In 8 months of baldness there have been plenty of stares, whispered remarks and looks of pity but no-one stopped to ask me why I had a hat or scarf permanently welded to my skull both outdoors and in. Perhaps I looked like I might be contagious, bite or share some information that went beyond the cursory ‘fine’ when asked ‘how are you?’  Who knows. So when, after talking about the economy, the weather (has to be done, I live in the UK) and politics, the taxi driver said “do you mind if I ask, is your headscarf for fashion or some other reason?” I was thrown into confusion again. Here is a man I’ve had a pleasant ten minute chat with asking in a very genuine and sincere way about my headscarf.  He turned off the meter and I told him the truth. My hair is still recovering from chemo and my head will get cold/sunburned/both without some protection. I saw compassion and understanding in his eyes before he said “I know what this is like, my wife just finished chemo too. They say she’s going to be OK… I really hope you’re going to be OK, are you OK?”   Thank you Steve the taxi driver. Although I was confused at first your quiet concern and genuine interest made me feel human again.

I had a few appointments to attend to then met with friends.  I haven’t seen some of them for almost a year.  Piecing together things that have happened in their lives within the short time we had available was  a little confusing. I’m out of practice having lived in isolation like Phineus the hermit for the vast majority of autumn and winter. So many stories to tell, thoughts to reflect on, questions to ask. There’s a good deal of uncertainty in the lives of some of my friends right now. Confusion stalks them like the black dog stalks me.  As a ‘find a way to help make things better’ kind of person it’s difficult to stand by, to feel their concerns and be unable to suggest possible solutions  that might assist.   Other friends have moved forward, thrown off the shackles and are happy to recount that stepping away from something draining and demoralising was definitely the right move.  Well done ladies, you set a good example for us all.

It was good to see everyone, to reminisce, to hear their hopes for the future, to smile with them and be part of a community again instead of feeling alone.   Of course I’m not alone, I’m part of a huge community of cancer patients all of whom are in a club they didn’t ask to join. It’s a club that is constantly changing since it gains and loses members regularly. Becoming attached to members of this special club can be confusing and dangerous if coming to terms with death isn’t your thing. Aside from undertakers and morticians I don’t know anyone who is good at it.

I’d like to be fully present in the community of my friends and family. The one where the black dog runs amok occasionally but isn’t eating up souls every day. That world is still accessible to me but a large chunk of me is confined to the world of medical investigations, procedures, drugs, side effects and survival rates.   It’s definitely a test to see if I can hold on longer, 5 years, 10 years, more… who knows? It’s very confusing.  It makes my concept of the future a little more contained, closer to today than my retirement age of 67 when I might receive £110.15 a week state pension if it hasn’t been scrapped by then. 23 years is a long time for politicians to continue screwing things up – assuming we ever get out of the current mess.

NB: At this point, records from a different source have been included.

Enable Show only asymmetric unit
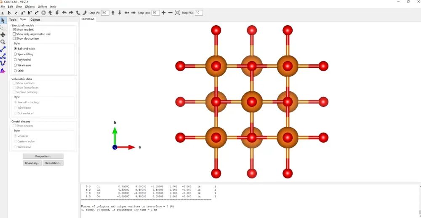421x218 pixels. click(14, 34)
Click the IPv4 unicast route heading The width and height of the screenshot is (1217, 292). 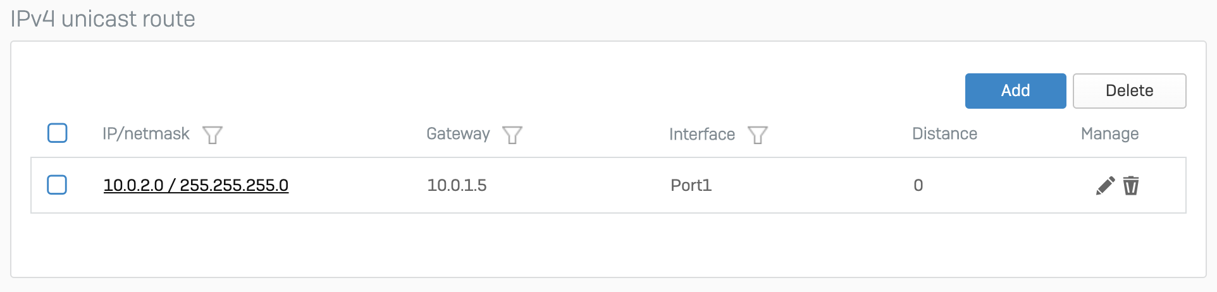point(103,19)
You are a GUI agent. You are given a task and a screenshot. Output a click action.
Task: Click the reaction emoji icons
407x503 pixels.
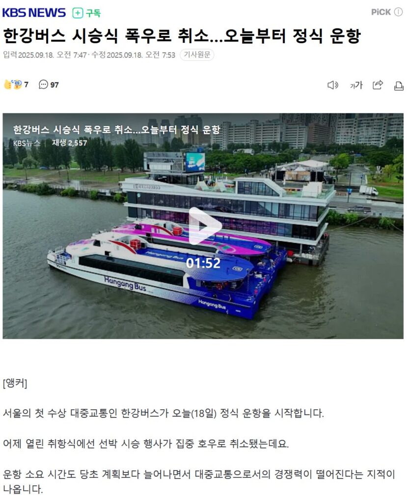pyautogui.click(x=12, y=84)
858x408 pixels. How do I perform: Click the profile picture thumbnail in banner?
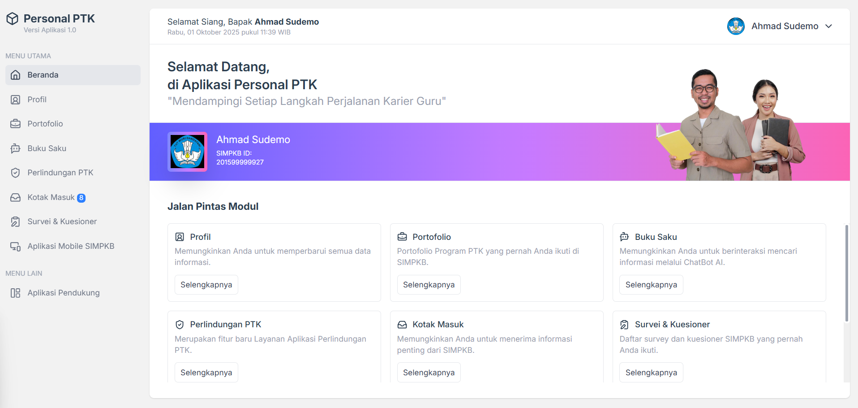(187, 152)
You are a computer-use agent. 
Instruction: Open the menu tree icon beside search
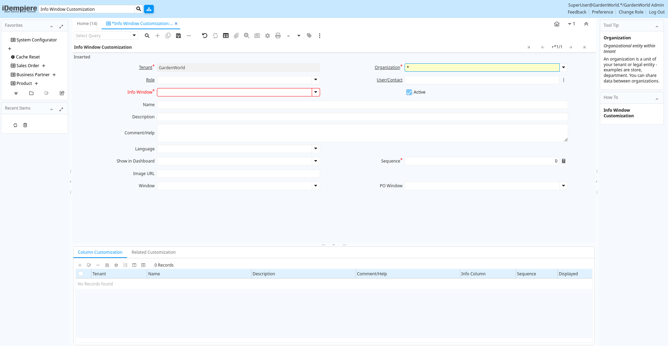tap(149, 9)

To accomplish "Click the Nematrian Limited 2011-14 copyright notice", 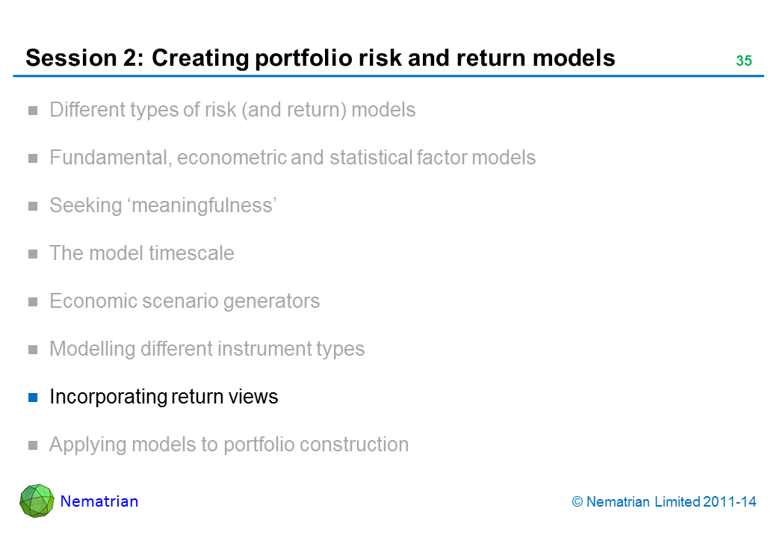I will 664,502.
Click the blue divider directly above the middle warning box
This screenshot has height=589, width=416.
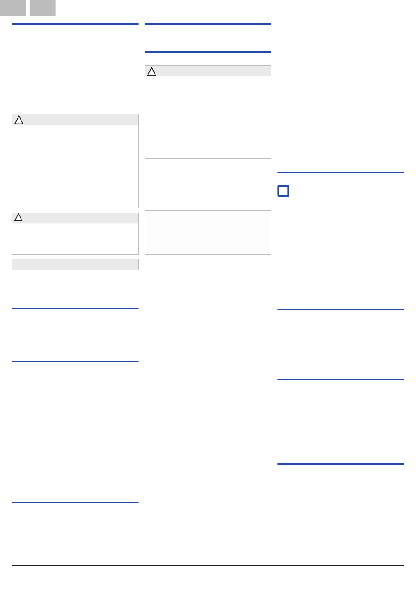[208, 52]
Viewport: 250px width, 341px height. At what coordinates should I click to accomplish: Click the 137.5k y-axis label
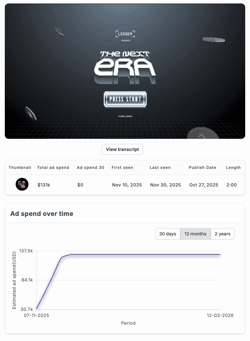pyautogui.click(x=26, y=251)
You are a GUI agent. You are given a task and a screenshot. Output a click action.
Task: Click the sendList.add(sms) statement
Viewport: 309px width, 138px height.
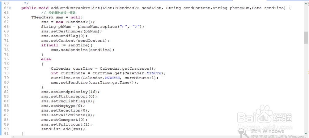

Friends, family and concerned strangers like Steve the taxi driver shape and enrich the experience we call life. Many of my new friends know, as I do, that life may not last as long as we’d like so there’s a lot more catching up to do, places to go, good times to be had. Time is precious. Most of us get stuck doing things we don’t enjoy at some point but still have chance to change. Change it because you may not get another chance.

For my dear friends old and new and my family who have no choice but to deal with this crappy situation here is my wish for you:

Comfort on difficult days, smiles when sadness intrudes, rainbows to follow the clouds, laughter to kiss your lips, sunsets to warm your heart, hugs when spirits sag, beauty for your eyes to see, friendships to brighten your being, faith so that you can believe, confidence for when you doubt, courage to know yourself, patience to accept the truth, Love to complete your life… and a life free of confusion.